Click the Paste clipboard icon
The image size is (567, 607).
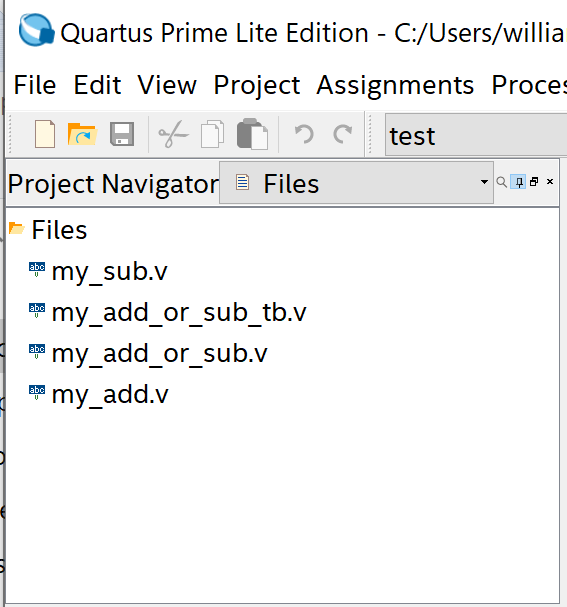[252, 134]
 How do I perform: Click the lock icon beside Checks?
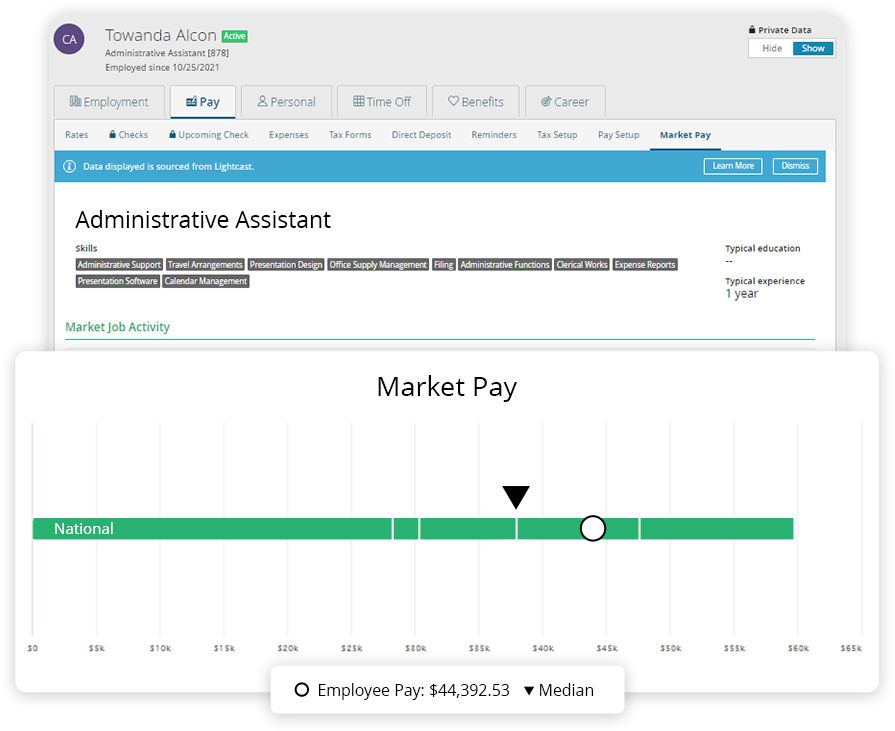(x=113, y=135)
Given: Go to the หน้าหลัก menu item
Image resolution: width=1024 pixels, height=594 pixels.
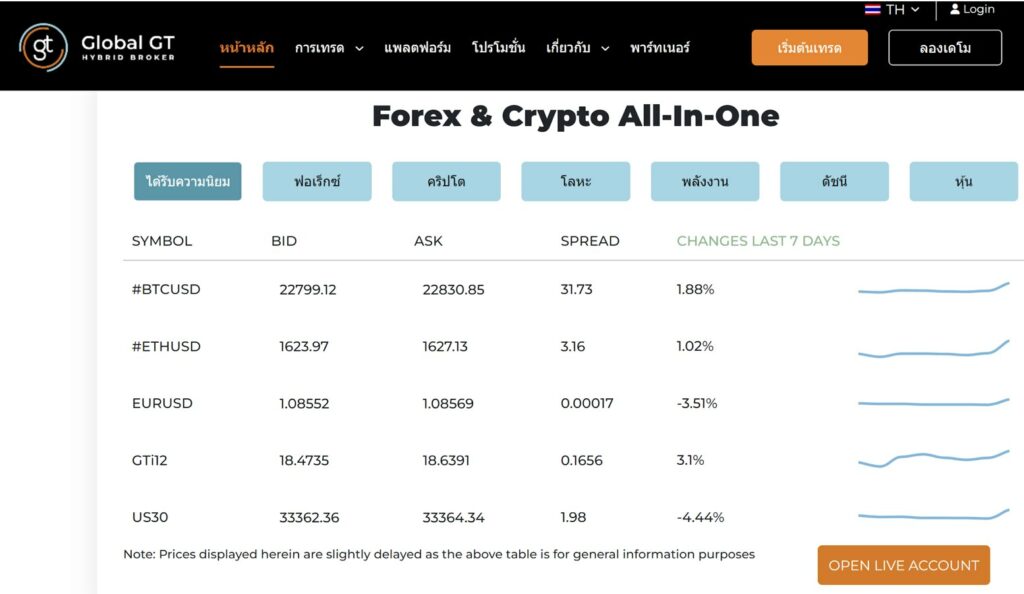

» ASSIGNED TASK
Your answer must be an exact copy of the records, without the pictures.

» YOUR SOLUTION
Click the Paste clipboard icon
The image size is (567, 607).
[252, 134]
 How do I perform: Click the lock icon beside Checks?
(x=113, y=135)
Given: Go to the หน้าหลัก menu item
Image resolution: width=1024 pixels, height=594 pixels.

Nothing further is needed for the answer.